JIRA tickets are structured and subject to workflows

In JIRA, a task can be much more rigidly structured and detailed than in Confluence. The author can include a summary and a detailed description, attach supporting documents where appropriate, estimate the effort needed, prioritize the task, specify a completion date, and so on. JIRA tickets are part of a specific project and they must follow specific workflows that detail which transitions they must pass through from creation to completion.

If the people in the company work with JIRA as Atlassian imagines, the current process stage is always visible for each task, including the amount of time spent on it. JIRA tickets can be found with the system search. A ticket has a unique URL. In the project's digital agile boards, a ticket is automatically integrated.
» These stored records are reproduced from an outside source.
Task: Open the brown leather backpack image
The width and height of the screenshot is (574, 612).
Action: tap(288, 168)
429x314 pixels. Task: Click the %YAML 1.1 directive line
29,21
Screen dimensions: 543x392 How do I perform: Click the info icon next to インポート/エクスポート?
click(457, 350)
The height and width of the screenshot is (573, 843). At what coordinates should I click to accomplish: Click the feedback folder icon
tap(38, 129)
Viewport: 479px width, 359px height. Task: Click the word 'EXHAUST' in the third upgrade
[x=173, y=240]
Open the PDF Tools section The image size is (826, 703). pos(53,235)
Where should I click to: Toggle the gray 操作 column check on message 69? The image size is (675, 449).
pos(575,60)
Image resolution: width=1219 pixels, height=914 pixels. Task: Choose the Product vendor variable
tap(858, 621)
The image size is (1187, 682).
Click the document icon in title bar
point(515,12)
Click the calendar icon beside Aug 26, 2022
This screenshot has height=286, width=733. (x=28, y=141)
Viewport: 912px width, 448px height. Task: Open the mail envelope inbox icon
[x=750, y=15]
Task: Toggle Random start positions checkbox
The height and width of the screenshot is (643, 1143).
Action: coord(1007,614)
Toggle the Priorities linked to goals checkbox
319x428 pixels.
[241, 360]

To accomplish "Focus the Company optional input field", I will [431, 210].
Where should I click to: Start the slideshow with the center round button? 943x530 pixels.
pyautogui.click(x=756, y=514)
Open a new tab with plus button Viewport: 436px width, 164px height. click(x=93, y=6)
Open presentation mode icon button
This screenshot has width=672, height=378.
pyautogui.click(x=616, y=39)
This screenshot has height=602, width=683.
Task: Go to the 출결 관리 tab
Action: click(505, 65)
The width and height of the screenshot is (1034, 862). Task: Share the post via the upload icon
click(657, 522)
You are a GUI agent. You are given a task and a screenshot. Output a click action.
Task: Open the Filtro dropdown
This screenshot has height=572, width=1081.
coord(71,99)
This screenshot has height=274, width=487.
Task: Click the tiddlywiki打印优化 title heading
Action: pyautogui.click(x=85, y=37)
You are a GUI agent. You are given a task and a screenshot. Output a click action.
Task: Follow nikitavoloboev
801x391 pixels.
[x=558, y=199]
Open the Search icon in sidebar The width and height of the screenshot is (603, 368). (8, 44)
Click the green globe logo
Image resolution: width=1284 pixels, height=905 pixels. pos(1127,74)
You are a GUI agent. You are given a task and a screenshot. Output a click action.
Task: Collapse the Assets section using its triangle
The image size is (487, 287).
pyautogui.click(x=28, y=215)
In short: in JIRA, information density, visibility and traceability are much higher than with Confluence tasks. Simple Confluence tasks consist of some text, with perhaps a specific due date. You can't add any further specifics or meta-information. Confluence tasks can be created and checked off. This is the entire workflow, and the only one possible. If Confluence tasks can do so little - why should they be used at all, and in what scenarios does it make sense to use them?

Confluence tasks are quick to create and practical

A task list is added when editing a Confluence page via the toolbar with just two clicks. You can assign a task simply with an @ -mention. The assignee is automatically notified by email and in their Confluence Workbox, and can directly jump to the page containing their task(s).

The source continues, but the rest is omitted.